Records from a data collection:
>>>>>

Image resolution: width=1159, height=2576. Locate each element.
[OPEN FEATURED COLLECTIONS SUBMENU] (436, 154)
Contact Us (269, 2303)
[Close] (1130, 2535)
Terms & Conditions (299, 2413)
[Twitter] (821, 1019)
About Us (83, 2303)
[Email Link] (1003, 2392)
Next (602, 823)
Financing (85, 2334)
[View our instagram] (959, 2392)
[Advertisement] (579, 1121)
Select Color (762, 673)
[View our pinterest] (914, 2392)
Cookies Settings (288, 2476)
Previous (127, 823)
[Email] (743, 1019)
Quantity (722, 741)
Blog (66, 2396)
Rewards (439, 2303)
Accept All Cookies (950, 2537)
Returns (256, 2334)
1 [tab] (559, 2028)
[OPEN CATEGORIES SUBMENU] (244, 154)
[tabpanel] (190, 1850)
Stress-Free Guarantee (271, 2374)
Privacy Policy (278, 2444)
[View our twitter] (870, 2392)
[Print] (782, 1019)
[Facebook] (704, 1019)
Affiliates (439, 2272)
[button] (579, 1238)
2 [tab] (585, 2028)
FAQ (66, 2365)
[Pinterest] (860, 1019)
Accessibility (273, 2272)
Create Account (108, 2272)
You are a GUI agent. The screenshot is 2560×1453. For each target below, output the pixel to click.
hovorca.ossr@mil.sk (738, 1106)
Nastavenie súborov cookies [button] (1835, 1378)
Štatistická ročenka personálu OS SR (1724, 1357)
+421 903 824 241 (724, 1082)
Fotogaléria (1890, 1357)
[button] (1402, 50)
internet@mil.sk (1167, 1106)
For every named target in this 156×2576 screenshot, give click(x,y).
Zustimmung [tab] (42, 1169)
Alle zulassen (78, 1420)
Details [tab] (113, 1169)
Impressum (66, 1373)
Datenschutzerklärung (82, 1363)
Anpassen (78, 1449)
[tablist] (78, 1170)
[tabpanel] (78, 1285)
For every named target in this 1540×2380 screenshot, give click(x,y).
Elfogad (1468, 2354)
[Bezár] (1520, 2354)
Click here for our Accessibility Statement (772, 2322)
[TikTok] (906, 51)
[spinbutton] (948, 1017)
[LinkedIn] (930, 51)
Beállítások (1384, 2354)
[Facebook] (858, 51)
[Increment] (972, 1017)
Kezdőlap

<<<<<

Exercise brief: Only the number is required: state how many lines of the entries hold the word "give".

Written solution: 2